我尝试选择所有具有属性名称itemprop
且具有任何级别父级属性itemtype = http://schema.org/Product
的元素,但位于具有其他任何属性//*[@itemtype not(@itemprop)]
的节点中的元素除外。
示例:
<div itemtype = "http://schema.org/Product" >
<div itemtype = "http://schema.org/BreadcrumbList" >
<div itemprop = "name" > A </div>
<div itemprop = "price" > B </div>
<div itemtype = "http://schema.org/ListItem" >
<div itemprop = "description"> C </div>
</div>
<div itemprop="offers" itemtype = "http://schema.org/Offer" >
<div itemprop = "price"> D </div>
</div>
<div itemprop = "name" > E </div>
<div>
<div>
<div itemprop = "price" > F </div>
</div>
</div>
</div>
我只需要D
,E
和F
元素,而不需要A
,B
,C
。
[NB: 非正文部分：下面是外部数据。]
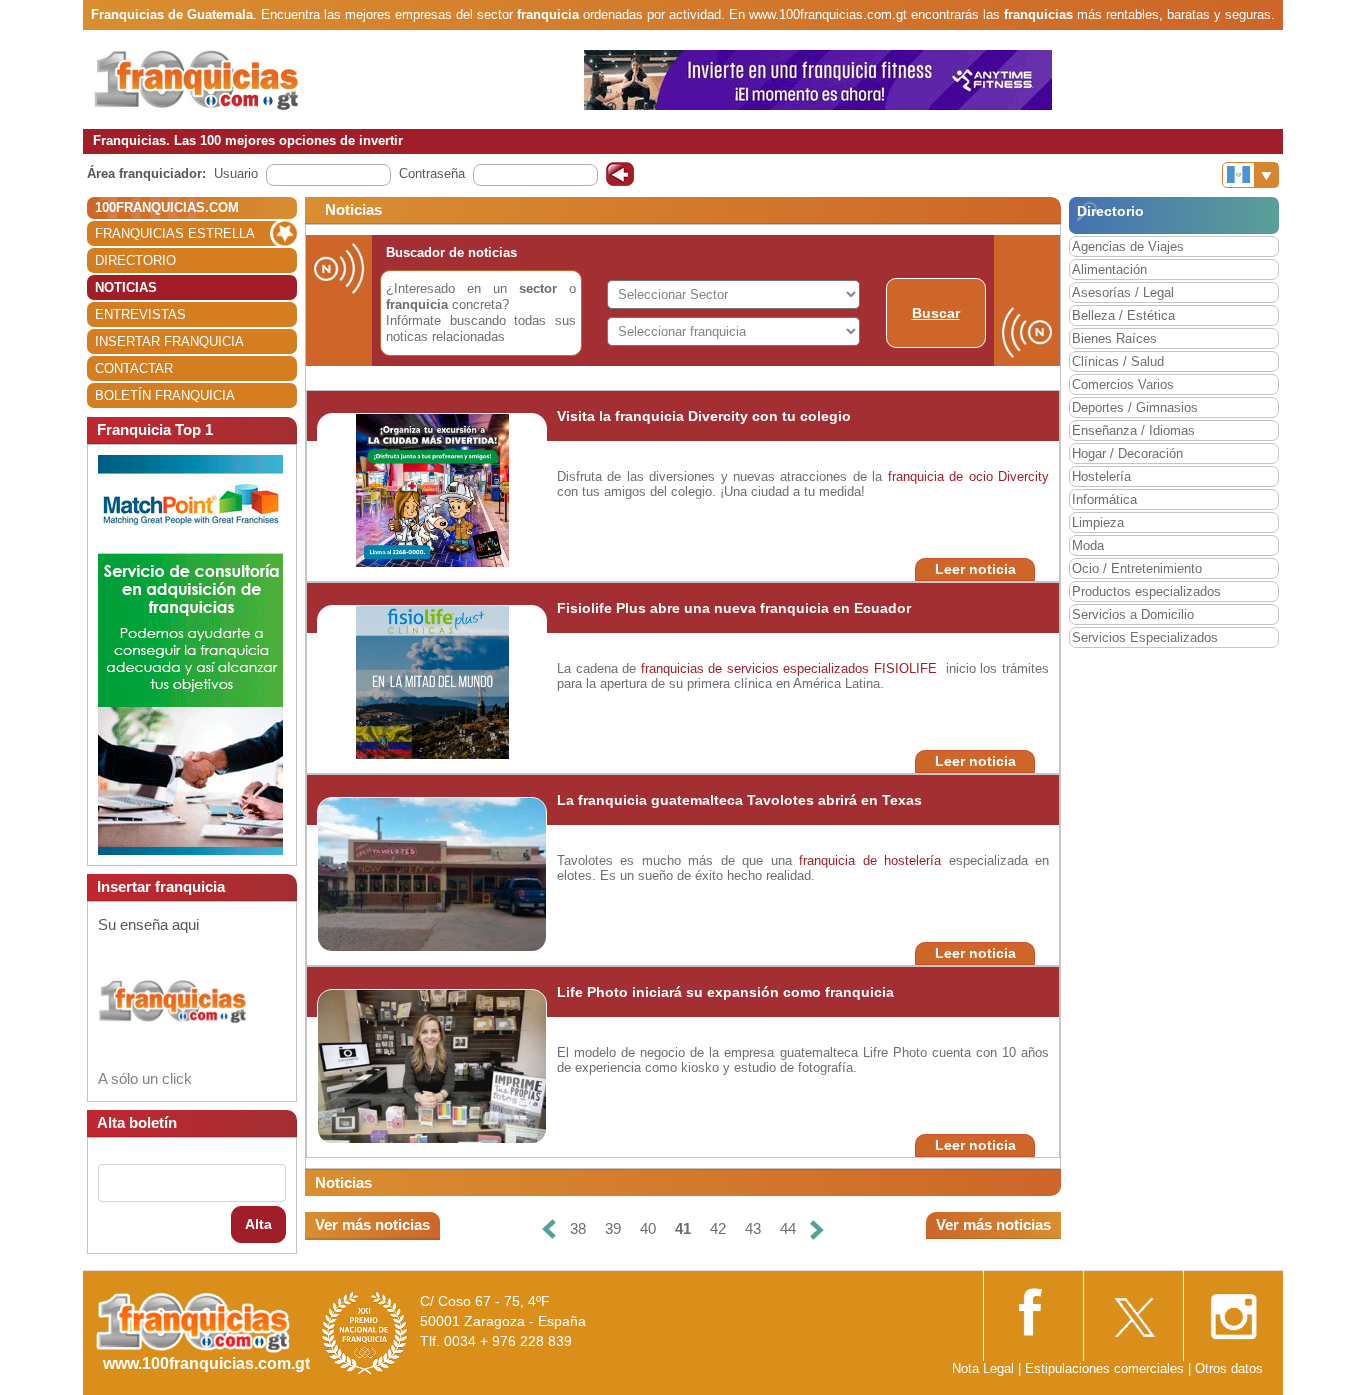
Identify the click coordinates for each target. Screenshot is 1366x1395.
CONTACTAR (134, 368)
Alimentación (1109, 269)
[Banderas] (1250, 175)
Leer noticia (975, 569)
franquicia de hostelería (870, 860)
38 (578, 1228)
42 (718, 1228)
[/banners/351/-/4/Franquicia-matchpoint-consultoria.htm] (190, 653)
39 (613, 1228)
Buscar (936, 313)
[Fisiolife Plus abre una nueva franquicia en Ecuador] (432, 681)
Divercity (1023, 476)
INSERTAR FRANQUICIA (169, 341)
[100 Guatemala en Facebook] (1033, 1309)
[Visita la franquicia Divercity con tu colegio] (432, 489)
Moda (1088, 545)
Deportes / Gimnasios (1135, 407)
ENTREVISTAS (140, 314)
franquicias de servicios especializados (755, 668)
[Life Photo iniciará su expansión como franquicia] (433, 1065)
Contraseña (432, 173)
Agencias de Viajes (1128, 246)
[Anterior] (549, 1229)
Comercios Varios (1123, 384)
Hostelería (1101, 476)
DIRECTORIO (135, 260)
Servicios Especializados (1145, 637)
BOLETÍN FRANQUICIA (165, 395)
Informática (1104, 499)
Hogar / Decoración (1127, 453)
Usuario (236, 173)
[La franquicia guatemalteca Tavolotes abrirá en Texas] (453, 873)
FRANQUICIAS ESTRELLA (175, 233)
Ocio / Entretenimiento (1137, 568)
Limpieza (1098, 522)
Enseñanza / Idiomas (1133, 430)
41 (683, 1228)
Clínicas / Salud (1118, 361)
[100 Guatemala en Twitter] (1133, 1310)
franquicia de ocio (940, 476)
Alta (258, 1224)
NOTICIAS (126, 287)
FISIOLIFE (905, 668)
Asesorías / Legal (1123, 292)
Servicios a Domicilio (1133, 614)
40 (648, 1228)
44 (788, 1228)
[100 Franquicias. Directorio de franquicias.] (218, 78)
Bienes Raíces (1114, 338)
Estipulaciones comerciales (1106, 1368)
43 (753, 1228)
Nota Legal (983, 1368)
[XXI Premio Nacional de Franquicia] (365, 1332)
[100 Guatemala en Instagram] (1233, 1310)
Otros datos (1229, 1368)
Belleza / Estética (1123, 315)
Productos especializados (1146, 591)
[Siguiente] (817, 1229)
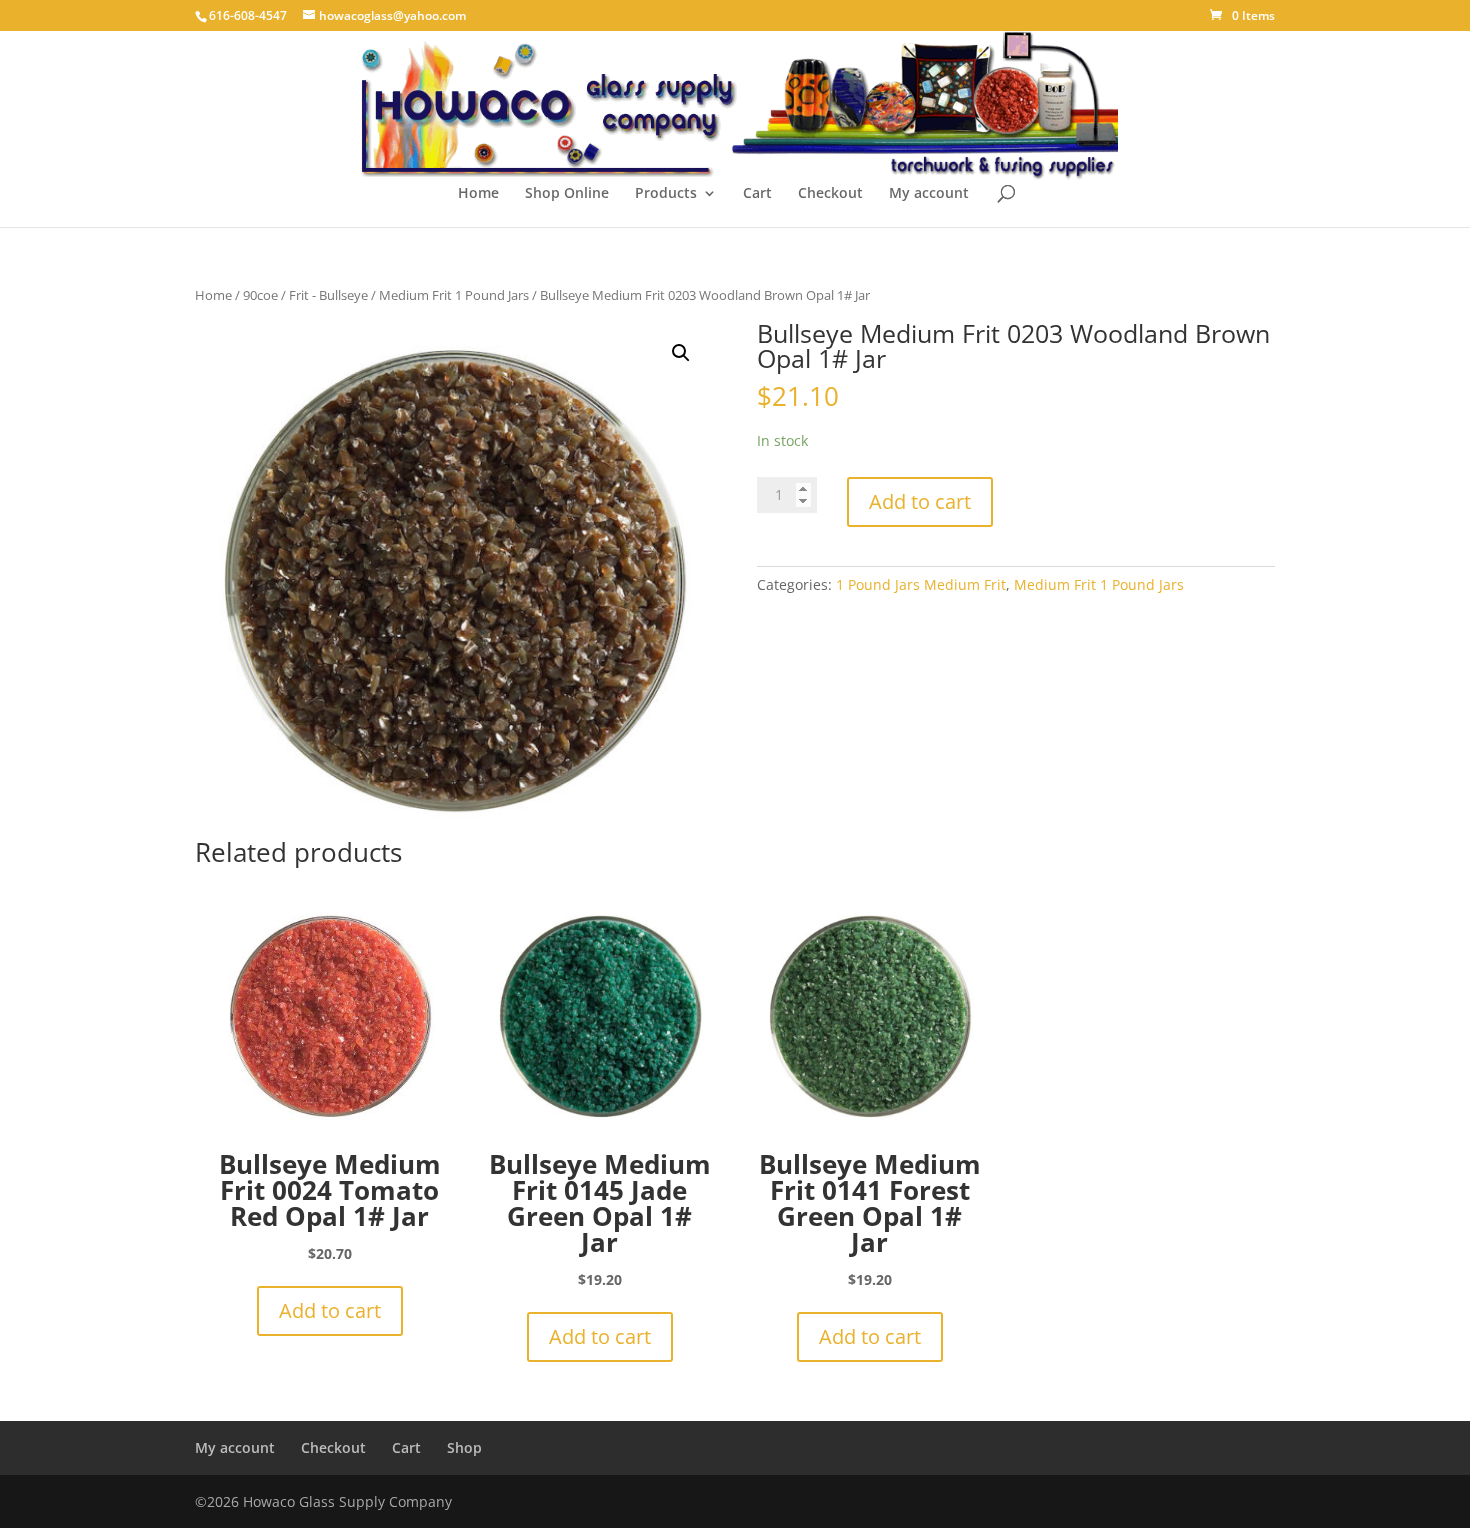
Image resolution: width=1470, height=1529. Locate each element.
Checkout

我尝试过这样的事情:
//*[@itemprop and count(ancestor::*[@itemtype='http://schema.org/Product'])=count(ancestor::*[@itemtype and not(@itemprop)])]
这很好,但是,如果有更多itemtype
和itemprop
作为其祖先,则情况似乎很复杂。
示例:
<div itemtype = ""http://schema.org/WebPage" >
//a lot of itemtypes and itemprops between them as Product nodes' ancestor//
<div itemtype = "http://schema.org/Product" >
<div itemtype = "http://schema.org/BreadcrumbList" >
<div itemprop = "name" > A </div>
<div itemprop = "price" > B </div>
<div itemtype = "http://schema.org/ListItem" >
<div itemprop = "description"> C </div>
</div>
<div itemprop="offers" itemtype = "http://schema.org/Offer" >
<div itemprop = "price"> D </div>
</div>
<div itemprop = "name" > E </div>
<div>
<div>
<div itemprop = "price" > F </div>
</div>
</div>
</div>
</div>
所以,我的问题是,有什么方法可以限制祖先的范围吗?
<div itemtype = ""http://schema.org/WebPage" >
a lot of itemtypes and itemprops between them as Product nodes' ancestor
--------------------------------------------------------------------------------
Calculate count of ancestor from here
--------------------------------------------------------------------------------
<div itemtype = "http://schema.org/Product" >
<div itemtype = "http://schema.org/BreadcrumbList" >
<div itemprop = "name" > A </div>
<div itemprop = "price" > B </div>
<div itemtype = "http://schema.org/ListItem" >
<div itemprop = "description"> C </div>
</div>
<div itemprop="offers" itemtype = "http://schema.org/Offer" >
<div itemprop = "price"> D </div>
</div>
<div itemprop = "name" > E </div>
<div>
<div>
<div itemprop = "price" > F </div>
</div>
</div>
</div>
----------------------------------------------------------------------------------
To here
----------------------------------------------------------------------------------
........
</div>
总而言之,在选择节点//*[contains(@itemtype, 'schema.org/Product') and not(@itemprop)]
之后,我想计算其在节点内的祖先。
有什么办法解决这个问题?
在没有限制祖先范围的情况下,此代码可以正常工作:
//*[@itemprop and count(ancestor::*[contains(@itemtype, 'schema.org/Product') and not(@itemprop)])+count(//*[@itemtype and not(@itemprop) and descendant::*[contains(@itemtype, 'schema.org/Product') and not(@itemprop)]])=count(ancestor::*[@itemtype and not(@itemprop)])]
这是最好的吗? 非常感谢所有人:)
答案 0 :(得分:2)
似乎您想选择树的叶子:具有itemprop
属性的元素。另外,您只希望那些拥有第一个祖先且仅具有itemtype
属性和"http://schema.org/Product"
属性值的人。
此XPath 1.0表达式:
//*[@itemprop][not(@itemtype)]
[ancestor::*[@itemtype][not(@itemprop)][1]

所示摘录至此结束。